The idiom that heads this post apparently means the same as ‘I am telling you the truth.’
The other day, I said to Son, “If I get sick, or old, or if anything happens to me that makes it impossible for me to take care of myself, then please place me in care – in a nursing home. And, when that is done, I do not want you to feel like you have to visit me, or ring me, because I will be absolutely fine in the knowledge that you are fine.”
I suddenly remembered that childhood saying and, before thinking too much, I said to Son, “Cross my heart and hope to die.”
Son looked at me as if I were an alien and said, “What the hell are you talking about?”
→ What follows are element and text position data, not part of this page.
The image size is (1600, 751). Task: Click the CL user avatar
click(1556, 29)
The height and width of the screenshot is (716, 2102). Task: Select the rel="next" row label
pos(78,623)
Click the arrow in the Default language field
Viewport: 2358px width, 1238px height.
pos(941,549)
And then he threw his arms around me and gave me a huge hug.
Tomorrow, when we go and see Husband, I am going to give him a huge hug and ask him what he is giving me for Mother’s Day.
Cross my heart!
Just as I was getting used to the daily routine of the farm, the meals, Inna’s and Husband-to-be’s idiosyncracies, Inna became ill with pneumonia one weekend, and was hospitalized.
I didn’t know this until the Monday because I didn’t work on the weekends, so I arrived on my bicycle as usual and entered the back door, then the kitchen, to find a strange silence. Ordinarily Inna would have the kettle on the Aga, bread in the toaster, and the radio on. I went into her bedroom to find the bed made but no Inna so I called her and searched the house – still no Inna.
So I ran over to the dairy with a feeling of absolute dread that maybe Inna had died. Husband wasn’t finished milking yet so he just called out gruffly that she was in hospital and could I please get the breakfast done. Later, when he came in with the two dairyhands, he apologized for his gruffness but said his mother was in a bad way and would probably be in hospital for a few days. He asked if I would continue to come and help every day and I said that was fine. By then I was adept at cooking the meals – well, more or less – I could do poached eggs, I could do a roast and I had finally mastered the salmon mornay.
It was a very peculiar week because, with Inna not around, Husband-to-be and I were sort of thrown together into a situation of proximity that was awkward and it was a couple of days before we relaxed into each other’s company and conversed in a way that wasn’t stilted. There was definitely a mutual attraction there but I didn’t recognize it as mutual; all I knew was my own crazy heartbeat every time Husband-to-be entered the kitchen or spoke to me.
Inna got better and came home on the Friday. The first thing she said to me, with a twinkle in her eye, was, “I hope you and my son haven’t been canoodling in my absence!” I blushed bright red as Husband-to-be went out to feed the calves.